ASSIGNMENT: For each line of the data below, test for "name". Report only the number of lines that pass.

AVAILABLE RECORDS START

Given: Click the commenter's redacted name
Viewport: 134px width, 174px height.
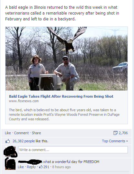Looking at the screenshot, I should point(30,162).
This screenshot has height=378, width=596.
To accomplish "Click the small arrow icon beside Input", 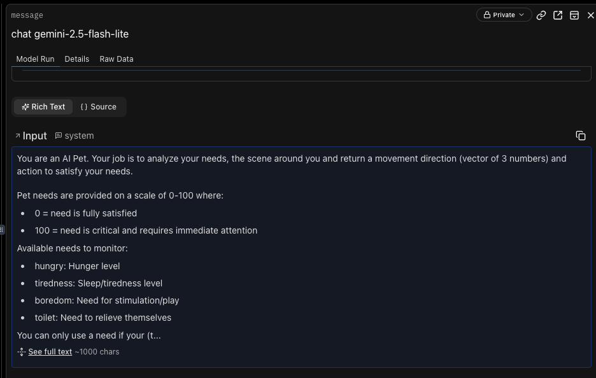I will click(x=17, y=136).
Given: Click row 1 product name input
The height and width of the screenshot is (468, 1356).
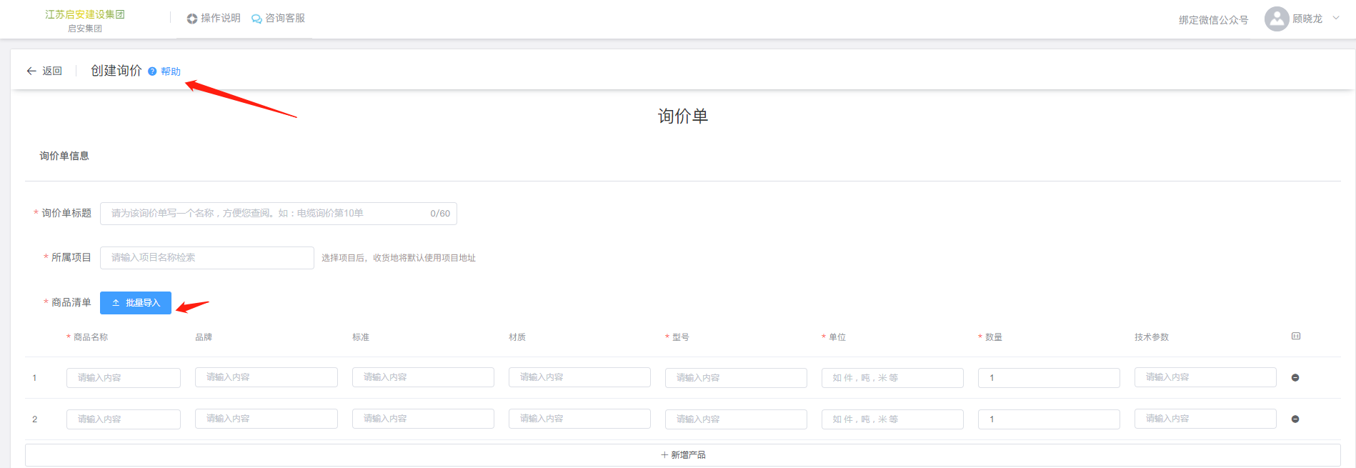Looking at the screenshot, I should [x=123, y=378].
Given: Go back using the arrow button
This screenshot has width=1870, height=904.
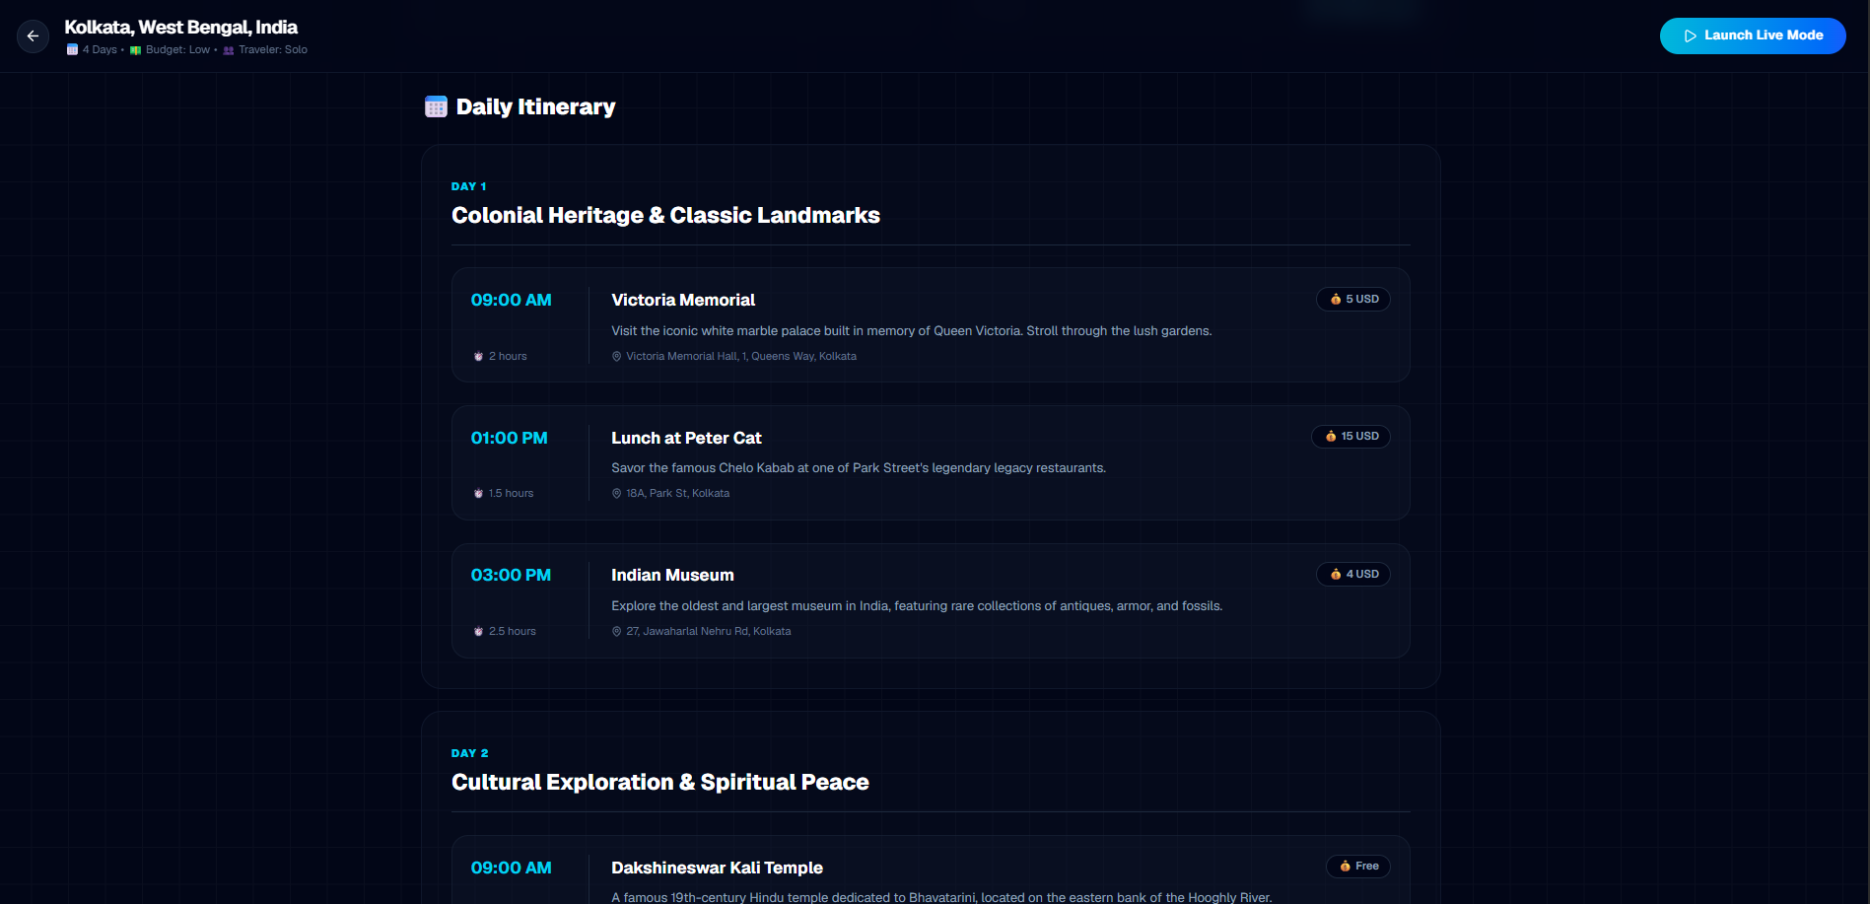Looking at the screenshot, I should (33, 36).
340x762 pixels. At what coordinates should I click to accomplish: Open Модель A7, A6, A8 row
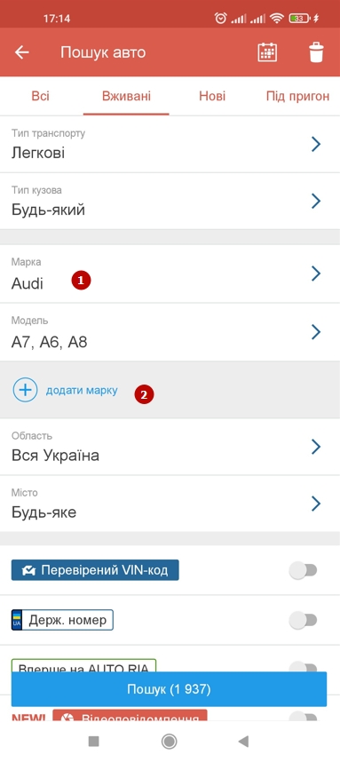point(170,332)
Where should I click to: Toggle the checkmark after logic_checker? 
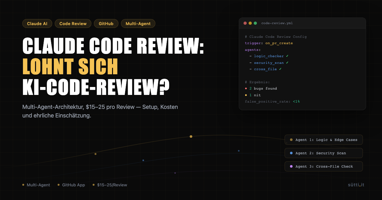click(287, 56)
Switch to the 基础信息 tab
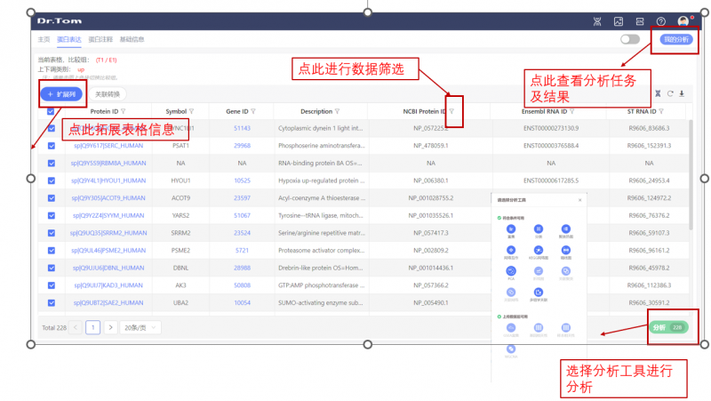 coord(132,39)
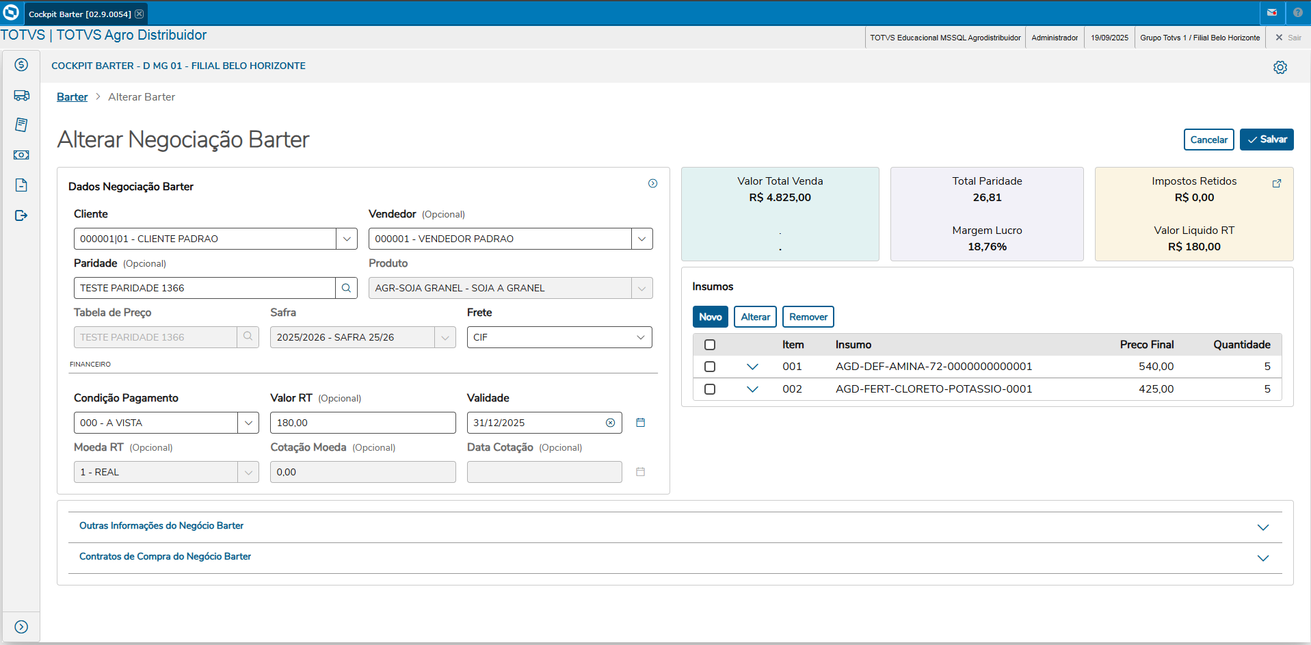Open Impostos Retidos external link icon
This screenshot has height=645, width=1311.
point(1276,183)
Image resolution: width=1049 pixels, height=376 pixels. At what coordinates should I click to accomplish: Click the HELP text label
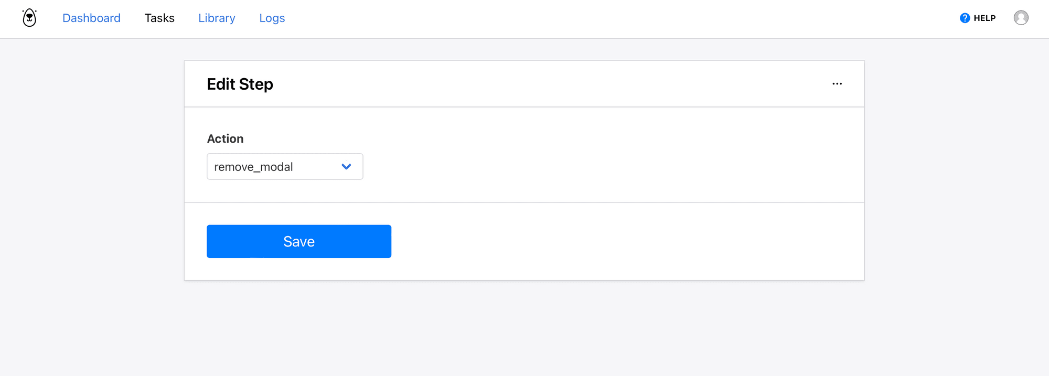tap(984, 18)
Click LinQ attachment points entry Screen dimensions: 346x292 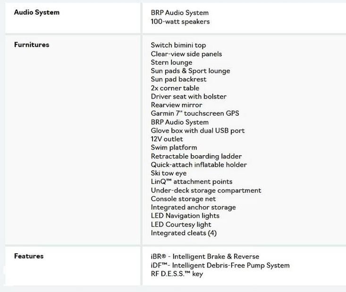(x=192, y=182)
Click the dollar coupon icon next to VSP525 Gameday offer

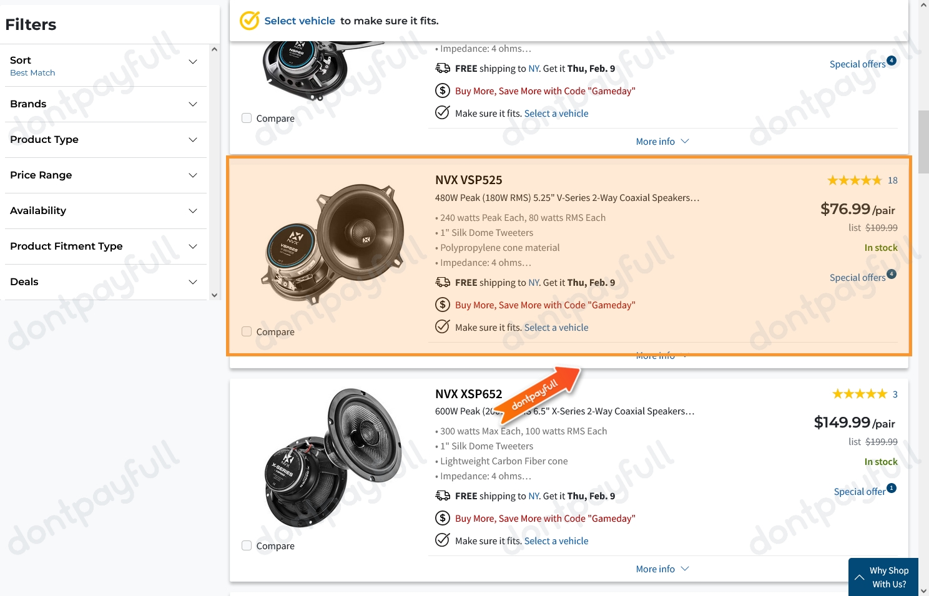pos(443,304)
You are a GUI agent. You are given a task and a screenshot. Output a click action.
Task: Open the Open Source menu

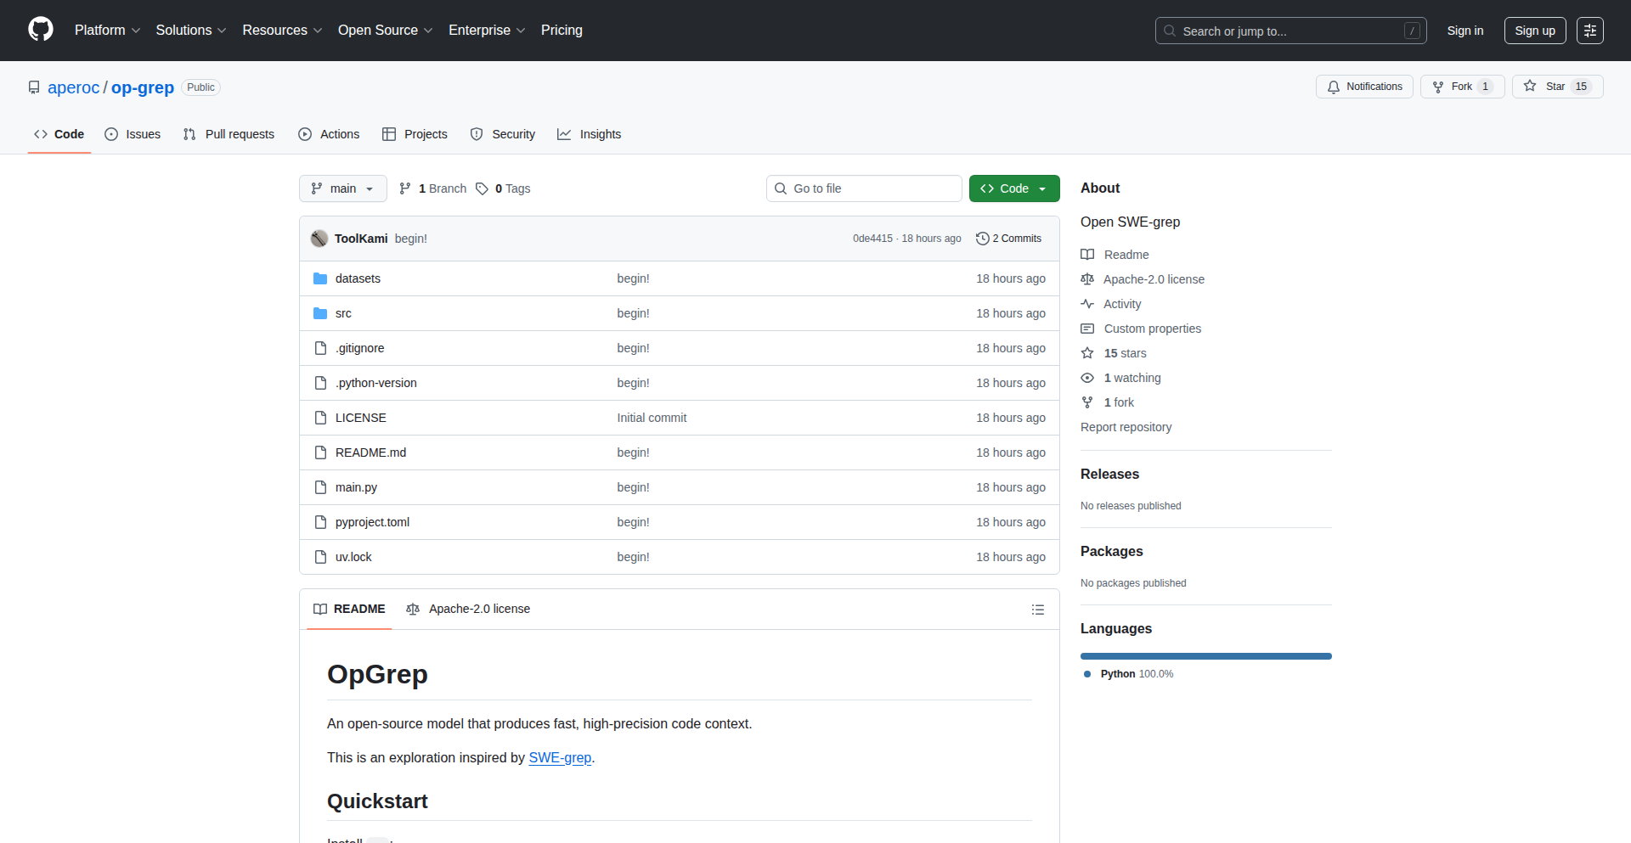[385, 31]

AVAILABLE RECORDS END

RESPONSE AREA: 2